I'm so glad to hear the good news! And I hope you get used to the idea soon and start moving forward. Congratulations on being cancer free!
Wonderful, wonderful, wonderful! And you have been through the wringer.
I totally get you on that count. It's like it's over and suddenly you say "Huh? Is that it?"
However, on your behalf, I choose to be totally stoked.
Here via WhyMommy, good job on kicking cancer butt!! One of my BFF's is in the process of doing that right now.
I'm so so glad cancer has left the building. I hope your next Big Thing is a lot more rewarding and a lot less sucky.
Oh, Schmutzie. I've followed along quietly. I'm so happy to hear that you're C-free, but remembering how my mom felt after hers, I think your feelings are pretty normal. Try not to give yourself quite so much shit for it, it's a process and you're doing what you need to do.
Sometimes we artistic types have better forward momentum when we've got some drama in our lives to drive the bus.
virtual hugs and thanks for answered prayers.
xo,
a mostly lurky long-time admirer
What glorious news, especially now that a friend has been diagnosed and it's under chemo, each fortnight and for 6 months. He's 24 and strong and your good news and strength are positive.
I'm so happy for you.
Schmutzie,
I've commented before because I recognize your struggle. I had cancer in 2005.
I had the same reaction you are having once it was removed. It really did not mean anything to me, and still doesn't.
I was ushered into a severe depression, the likes I had never experienced before.

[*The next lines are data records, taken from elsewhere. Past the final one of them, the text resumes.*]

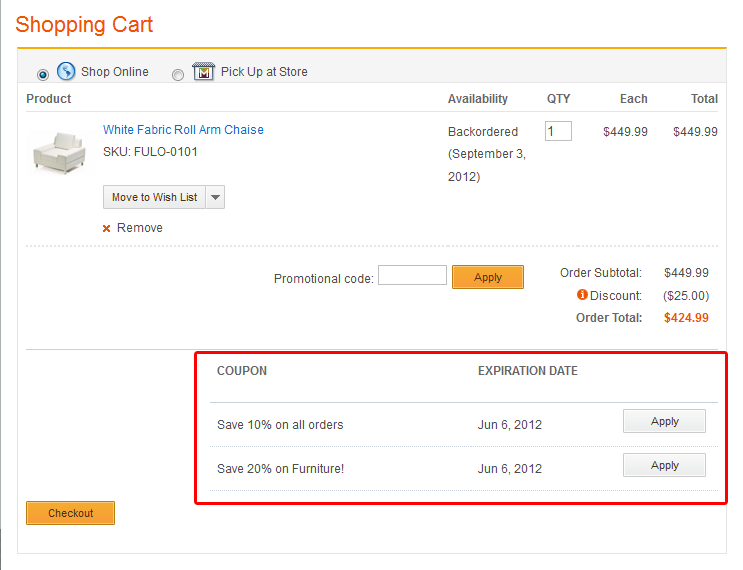Click the Pick Up at Store icon
The width and height of the screenshot is (743, 570).
click(203, 71)
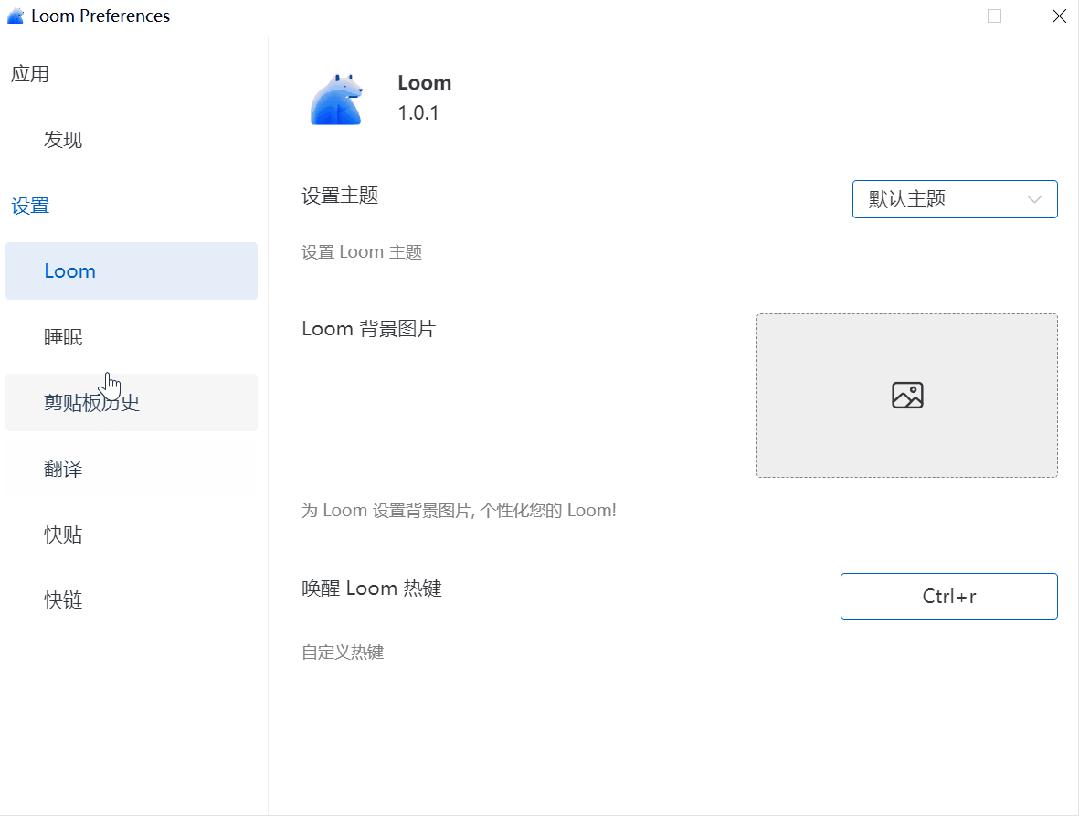
Task: Open the 发现 page
Action: tap(62, 139)
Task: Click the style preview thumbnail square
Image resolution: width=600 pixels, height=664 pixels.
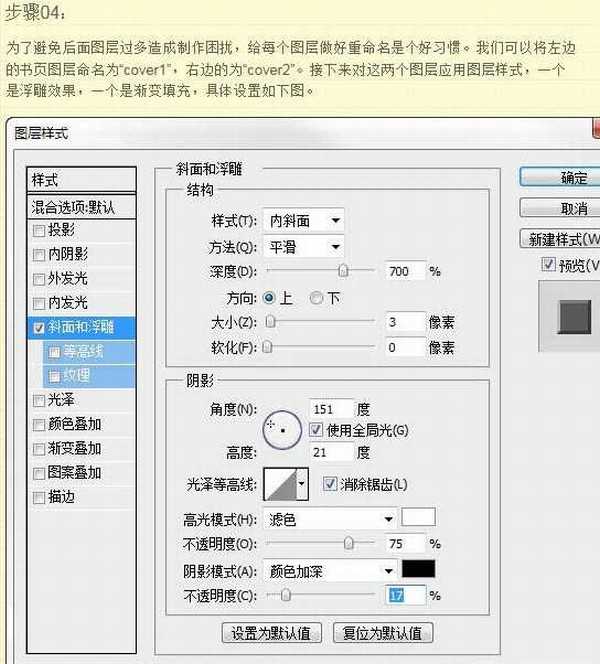Action: click(573, 318)
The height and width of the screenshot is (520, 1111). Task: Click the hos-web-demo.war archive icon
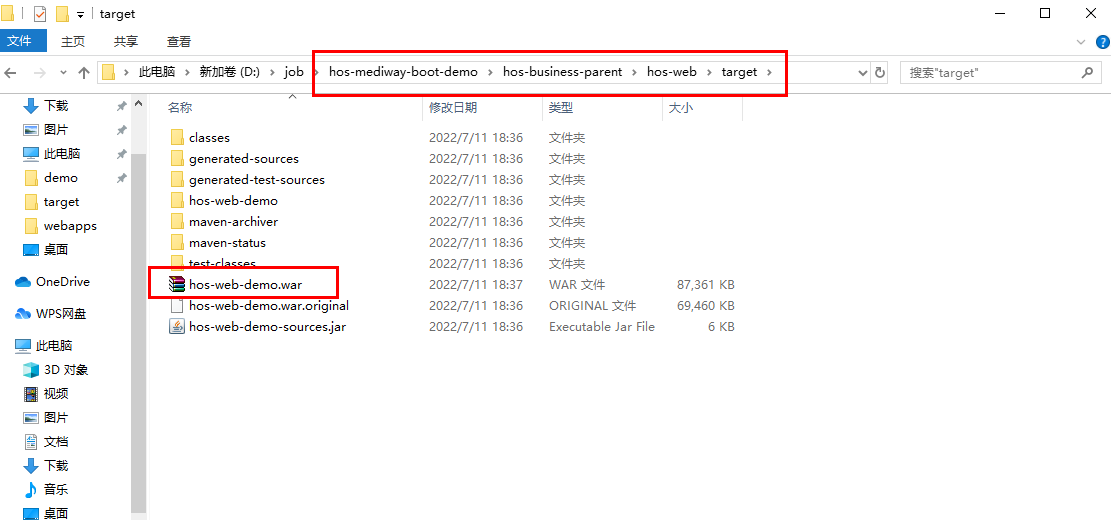pos(177,285)
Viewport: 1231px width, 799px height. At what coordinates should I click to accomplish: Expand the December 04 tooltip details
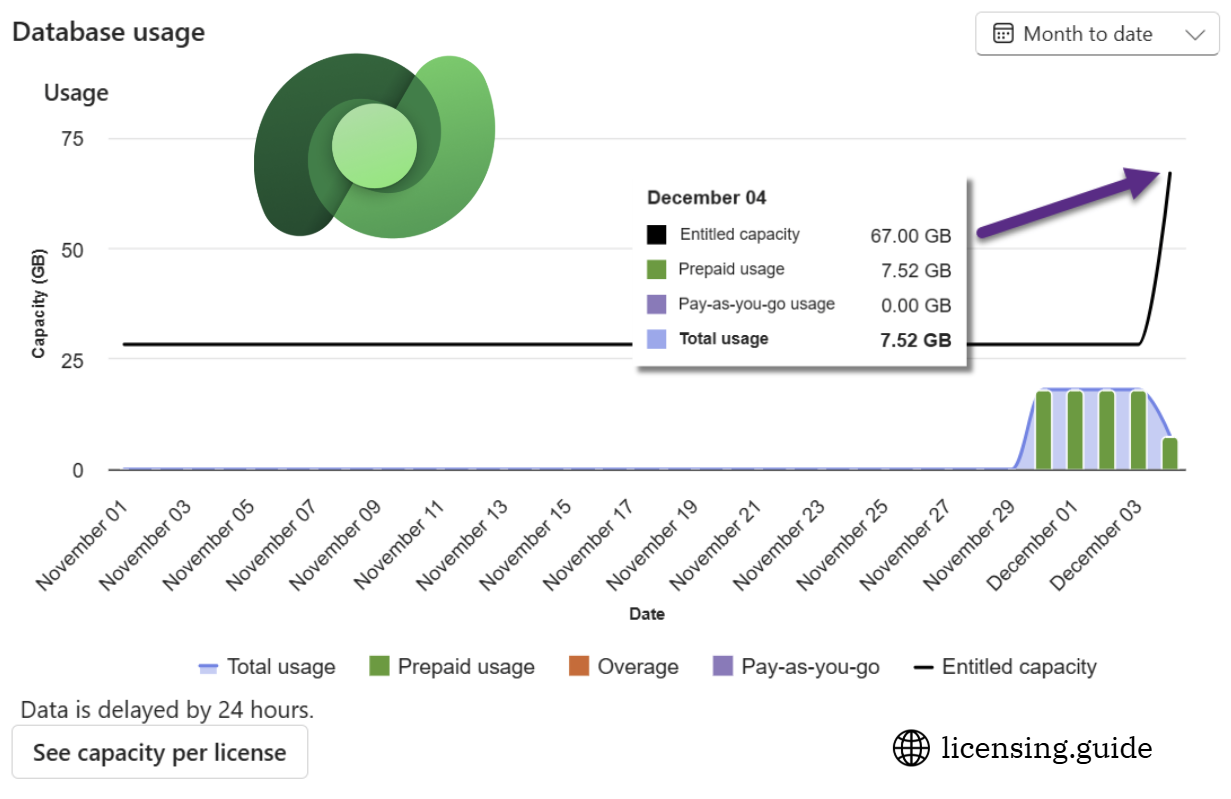click(x=707, y=197)
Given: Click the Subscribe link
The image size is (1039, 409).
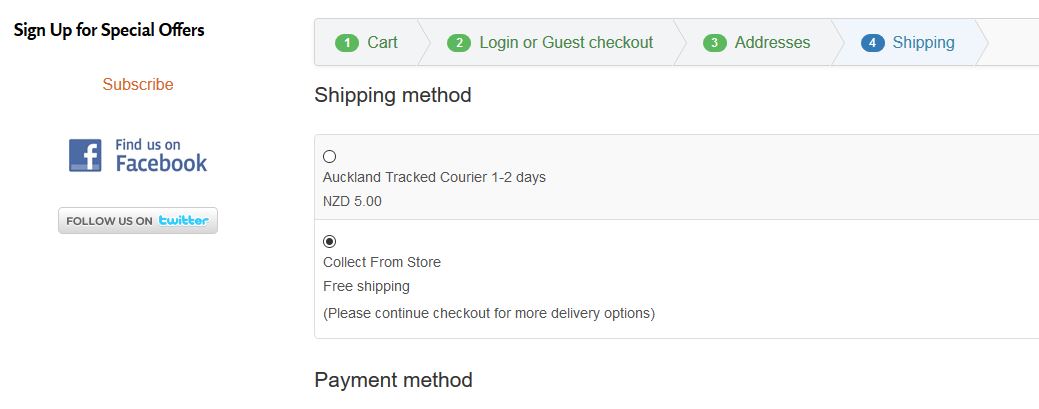Looking at the screenshot, I should (x=138, y=85).
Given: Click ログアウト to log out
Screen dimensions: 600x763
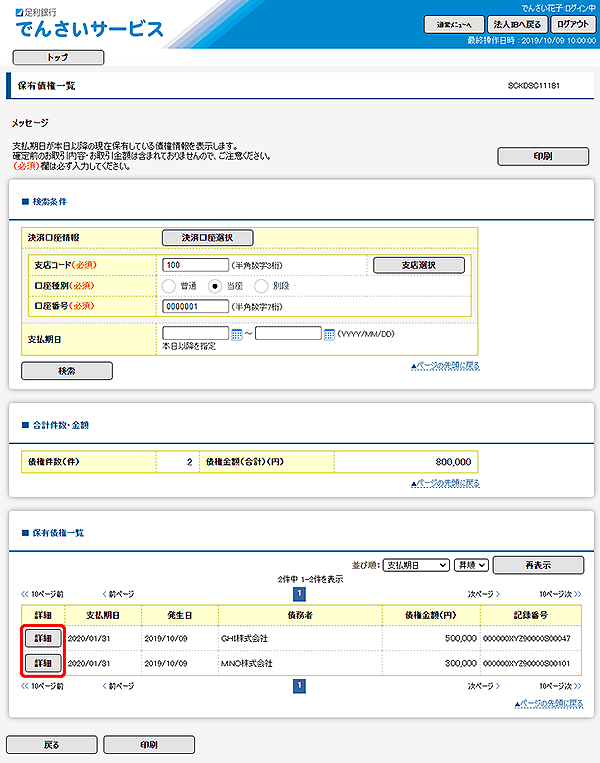Looking at the screenshot, I should (x=573, y=24).
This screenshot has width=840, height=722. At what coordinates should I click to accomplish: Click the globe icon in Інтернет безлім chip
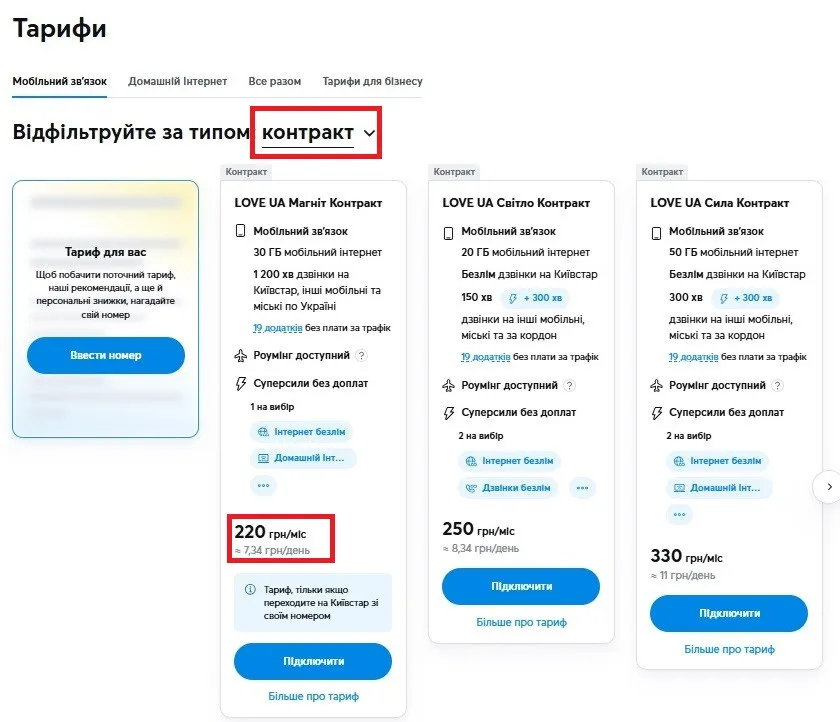point(263,432)
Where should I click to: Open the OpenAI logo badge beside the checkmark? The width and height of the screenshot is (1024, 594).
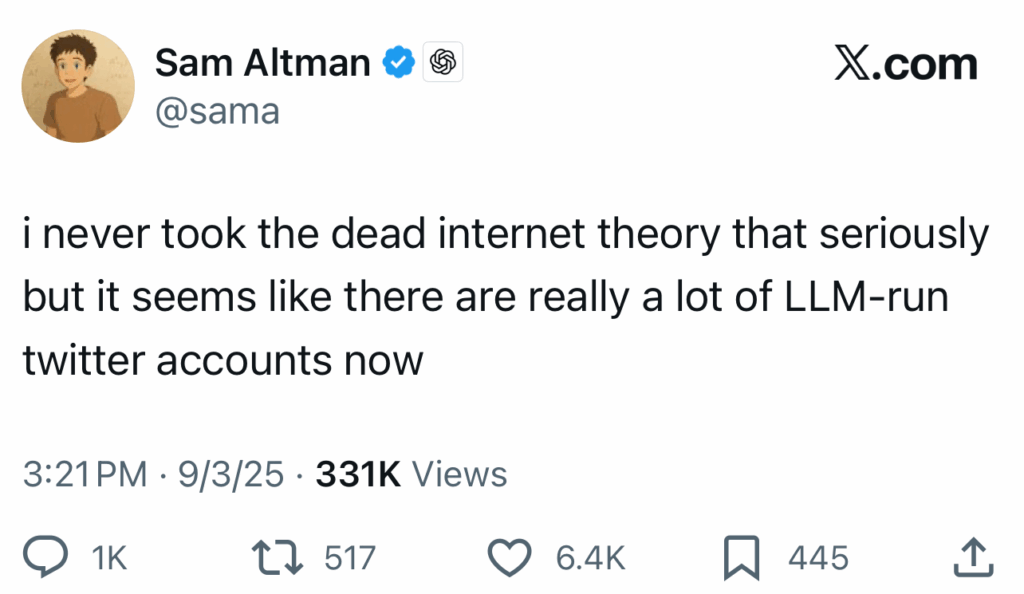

I think surgery and loss of parts of your body can do that to a person.
Cancer is so hard. So effing hard. Do not be hard on yourself and think you should feel thankful. You should only feel what you feel. I still am not thankful to be cancer free. The cancer did so much damage while it was there, it's impossible for me.
So, you're not alone. Don't make yourself feel something you don't, and don't be ashamed. The only people who would expect you to be thankful now are people who have no idea what recovering from cancer is like. And their opinion should not matter because they are uninformed.
Blessings to you,
Tekoa
Can't imagine the rollercoaster you've been riding. I'd be surprised if you didn't have a ridiculous mix of emotions.